* [Problem statement] Write out exactly, excluding pictures, the lines from the one containing "Task: Click the Hill Café business logo" through the end of the data, both included.
──────
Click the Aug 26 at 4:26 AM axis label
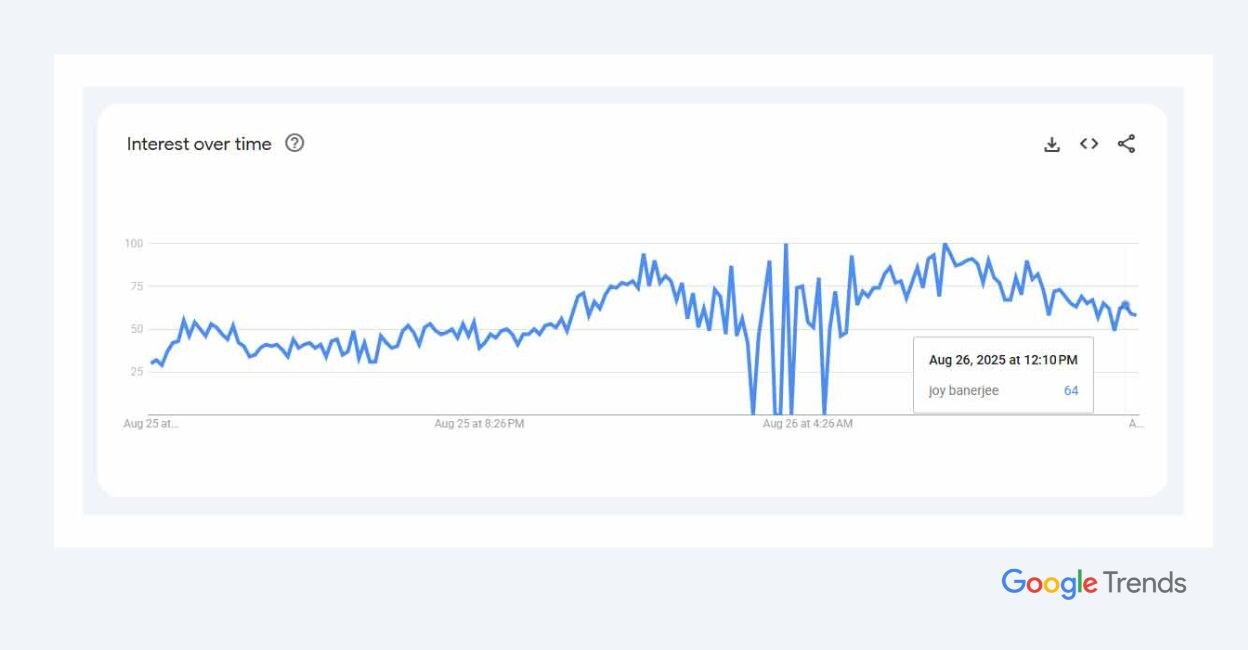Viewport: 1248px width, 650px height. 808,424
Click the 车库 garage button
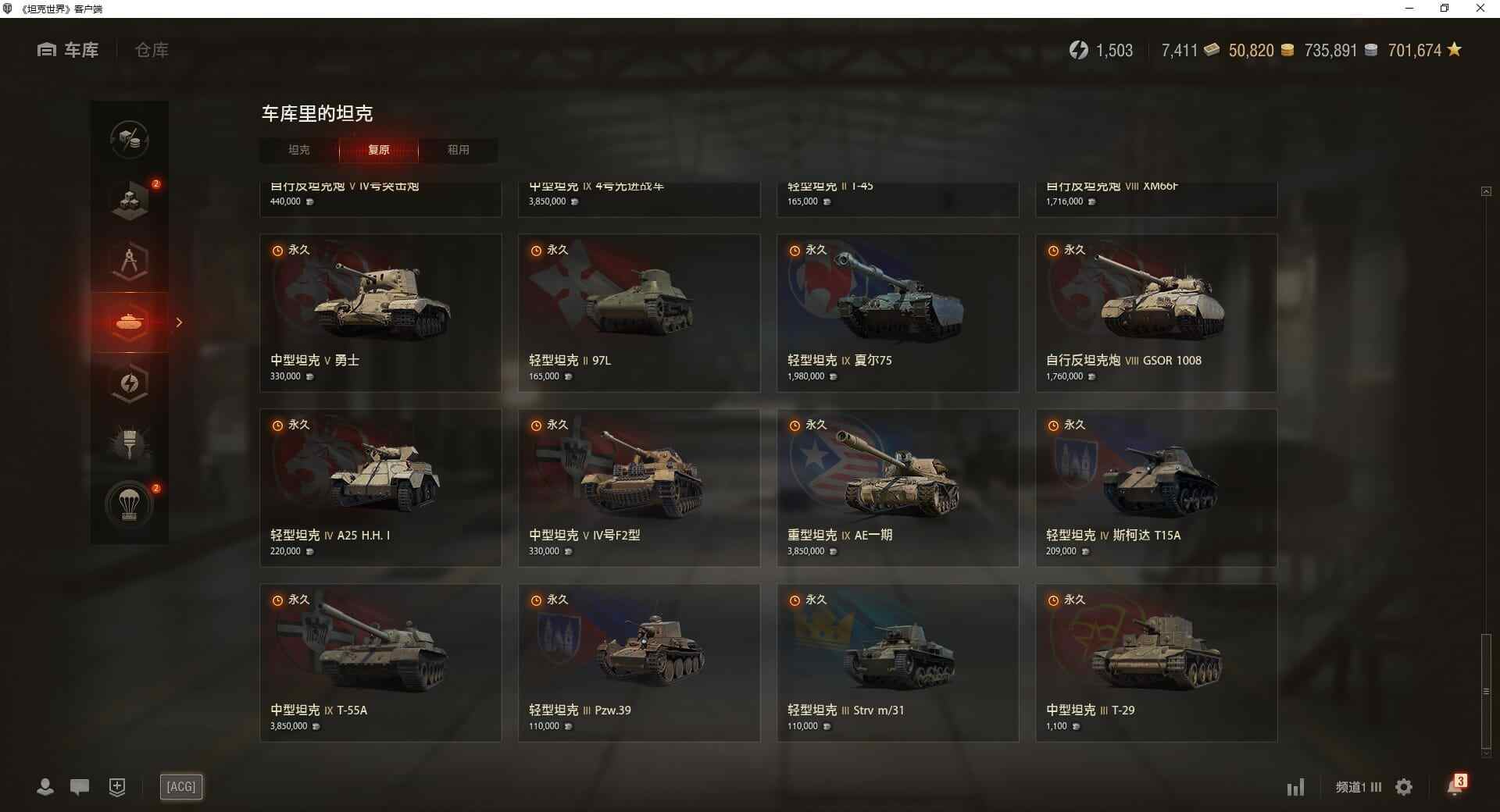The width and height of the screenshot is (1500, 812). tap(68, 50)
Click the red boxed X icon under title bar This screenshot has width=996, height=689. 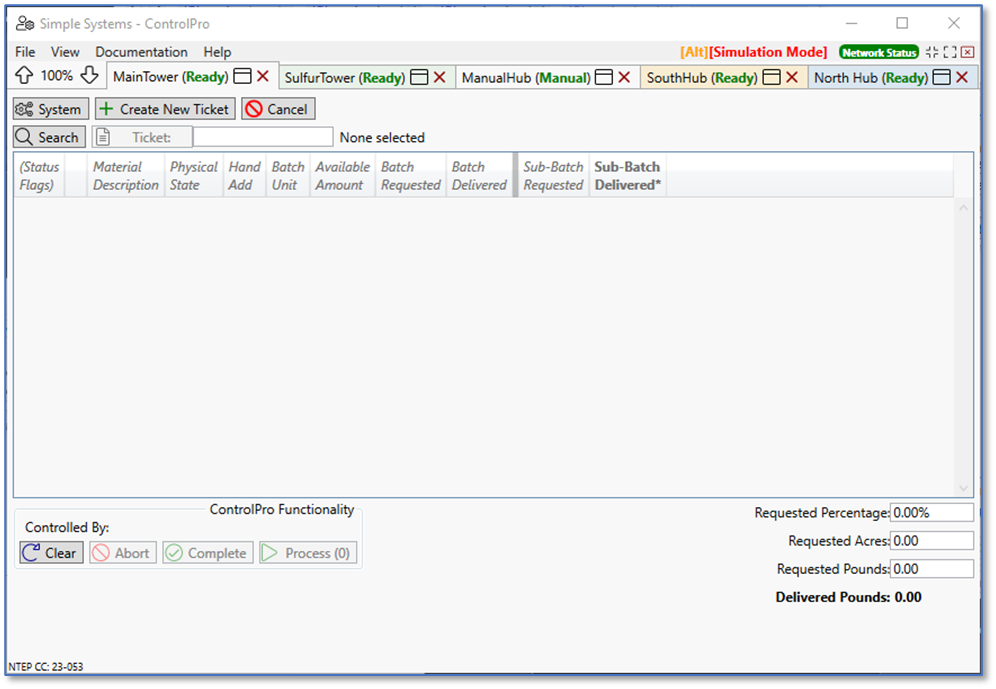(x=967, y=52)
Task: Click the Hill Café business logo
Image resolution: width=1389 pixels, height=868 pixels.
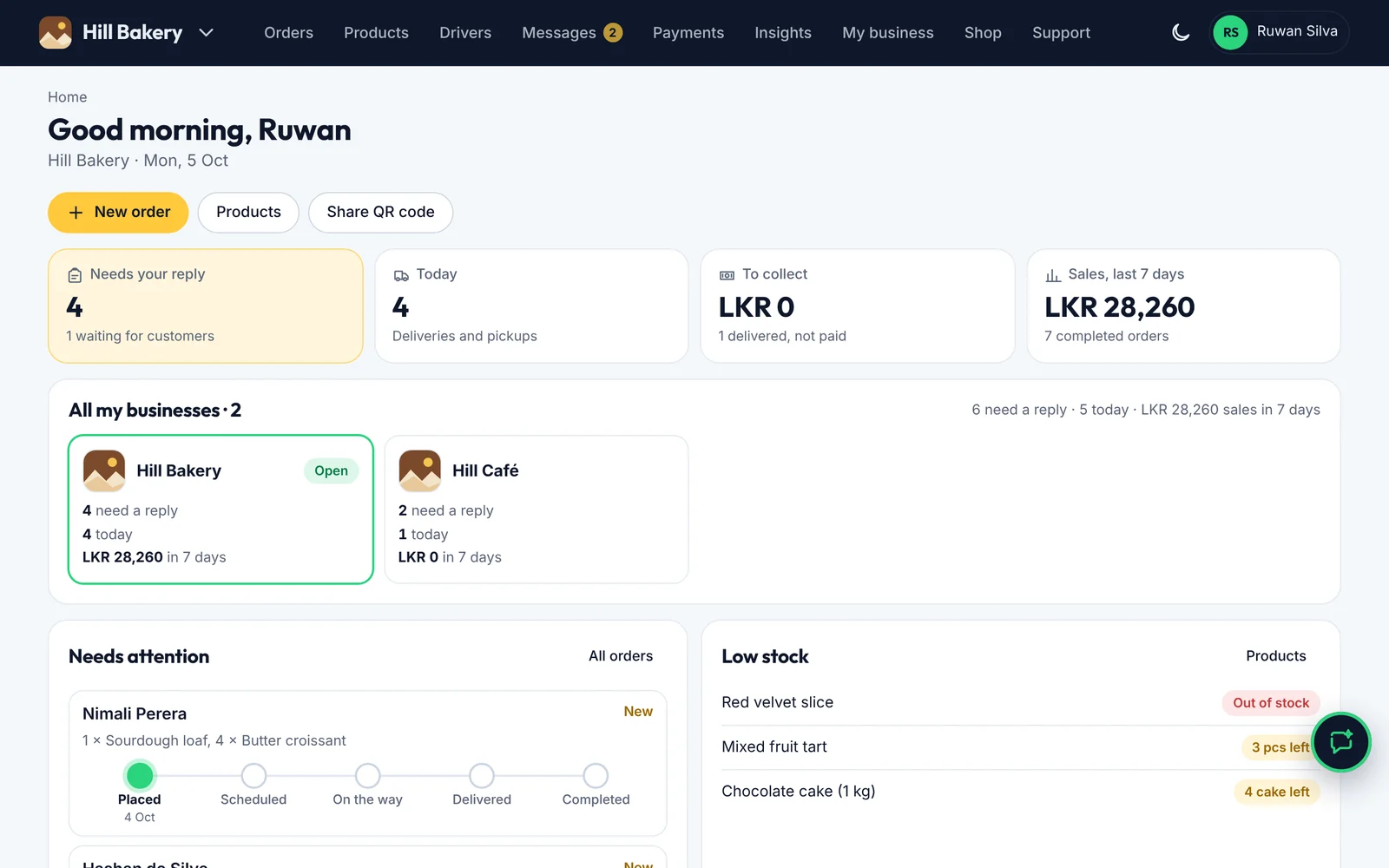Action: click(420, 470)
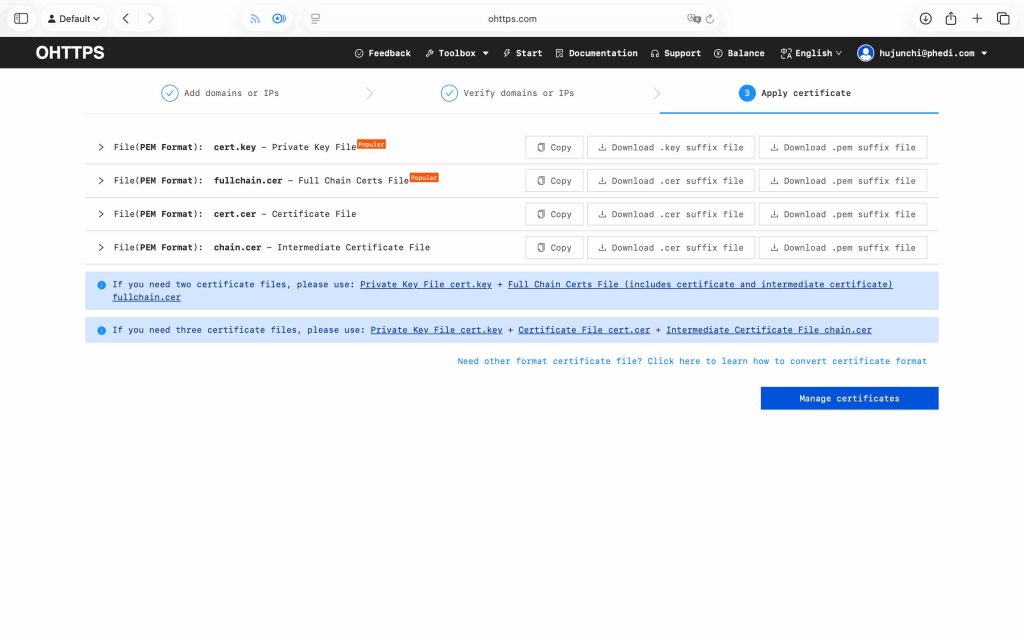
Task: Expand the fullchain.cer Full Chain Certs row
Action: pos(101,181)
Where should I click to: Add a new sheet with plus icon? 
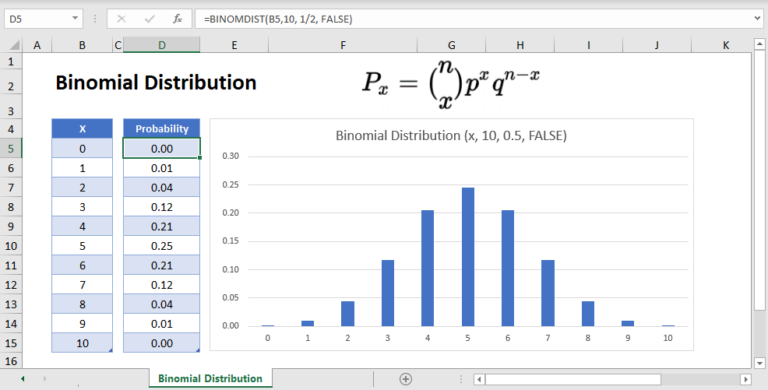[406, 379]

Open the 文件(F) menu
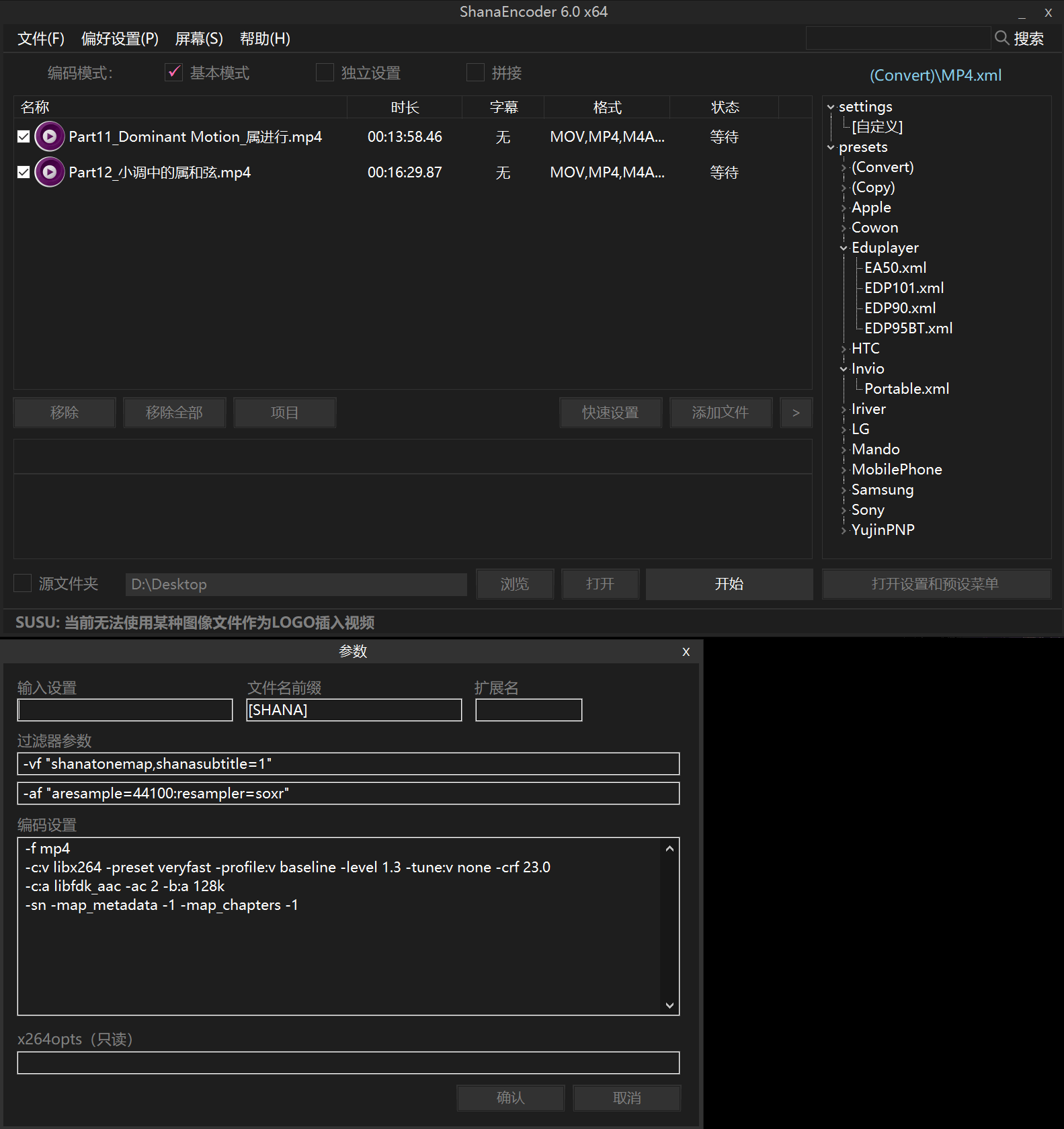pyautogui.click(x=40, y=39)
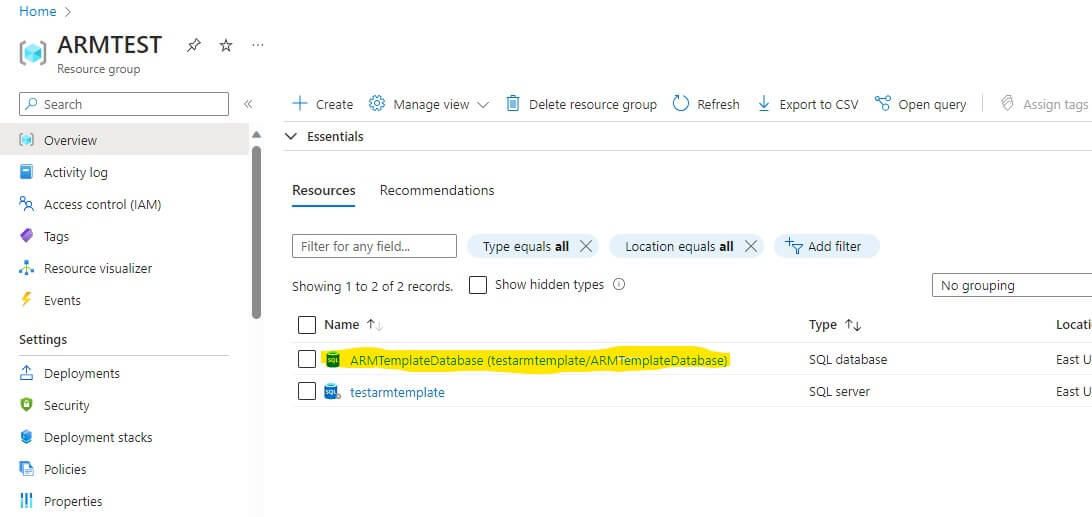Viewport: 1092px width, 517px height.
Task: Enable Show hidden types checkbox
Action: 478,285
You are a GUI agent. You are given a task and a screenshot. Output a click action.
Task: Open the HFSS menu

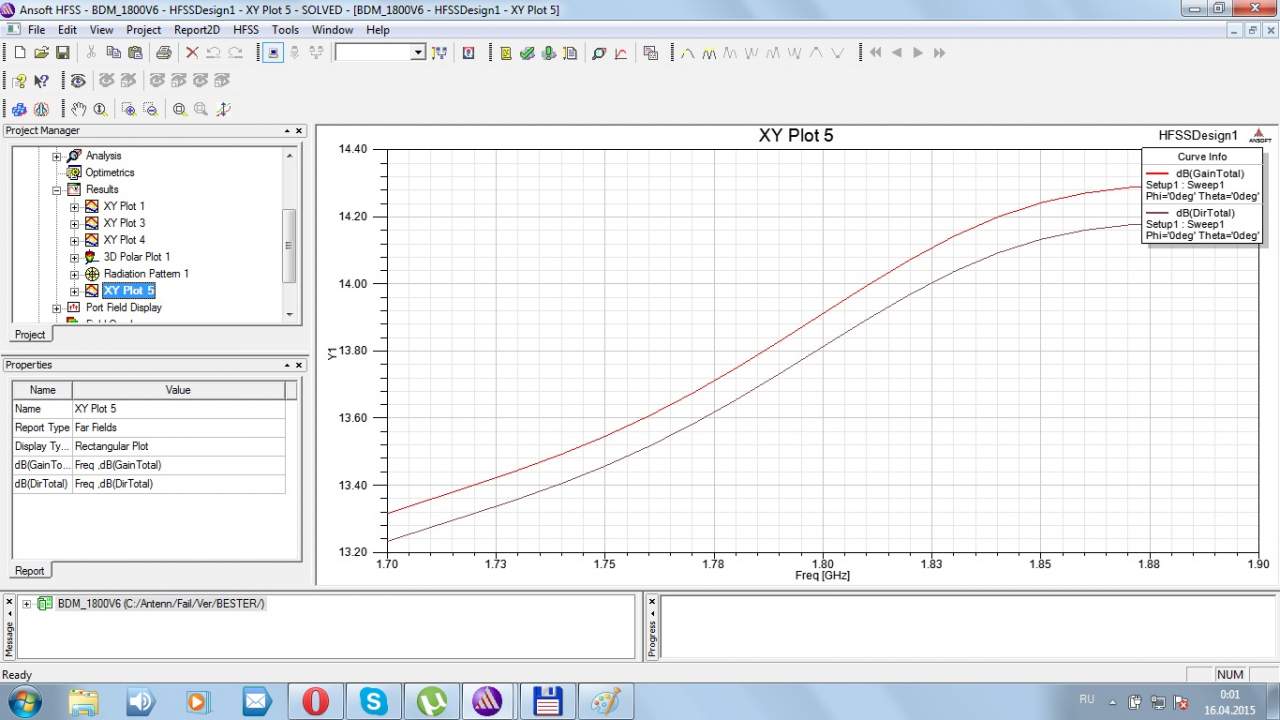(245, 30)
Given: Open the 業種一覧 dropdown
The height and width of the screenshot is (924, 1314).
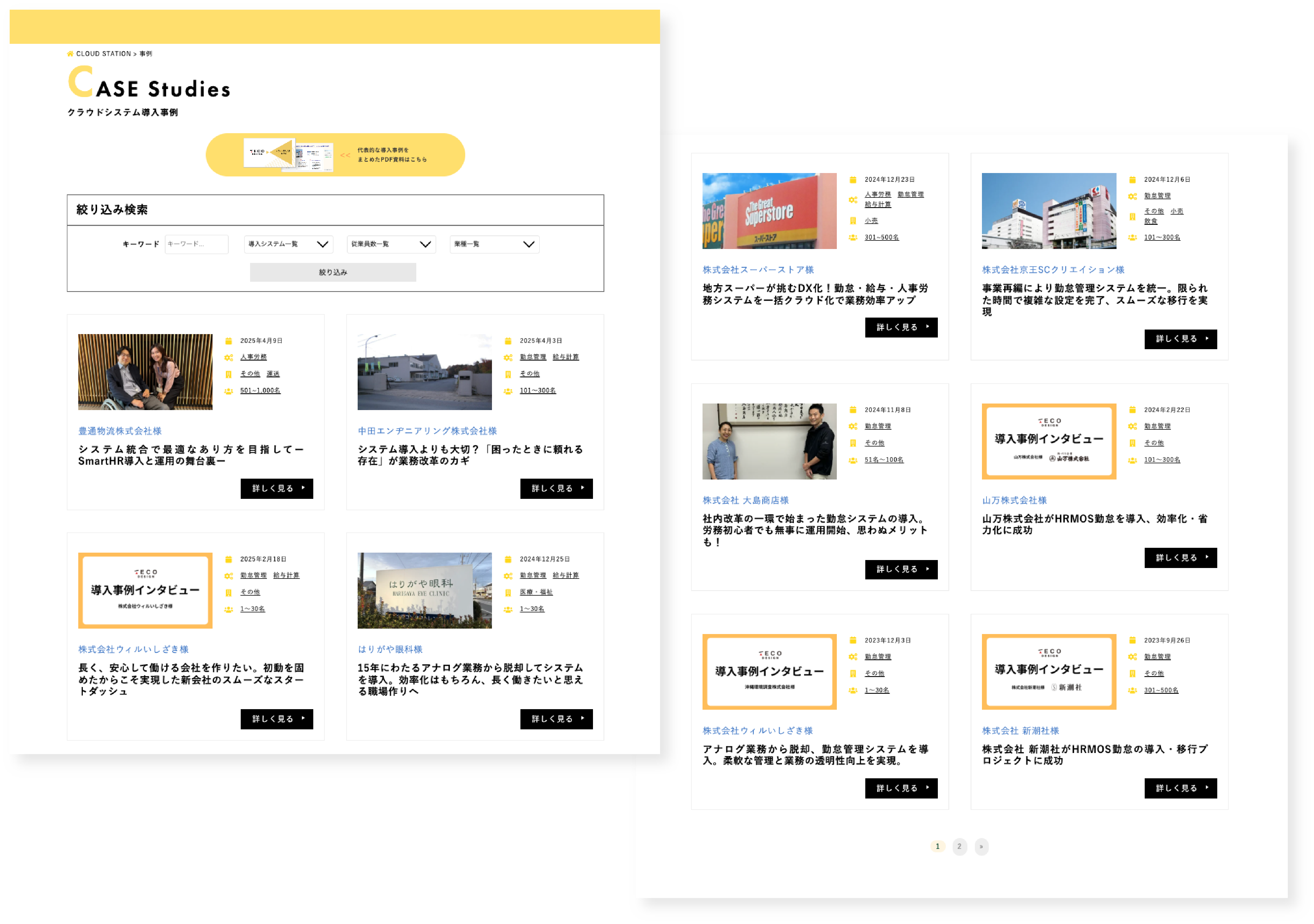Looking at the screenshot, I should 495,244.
──────
* [Task result]
Task: Click the Hill Café business logo
Image resolution: width=1389 pixels, height=868 pixels.
Action: click(420, 470)
Task: Expand the fullchain.cer Full Chain Certs row
Action: pos(101,181)
Where should I click to: Add a new sheet with plus icon? 
[406, 379]

Open the 文件(F) menu
pyautogui.click(x=40, y=39)
Viewport: 1092px width, 517px height.
Task: Enable Show hidden types checkbox
Action: 478,285
You are a GUI agent. You are given a task and a screenshot. Output a click action.
Task: Open the HFSS menu

(245, 30)
Given: Open the 業種一覧 dropdown
The height and width of the screenshot is (924, 1314).
Looking at the screenshot, I should 495,244.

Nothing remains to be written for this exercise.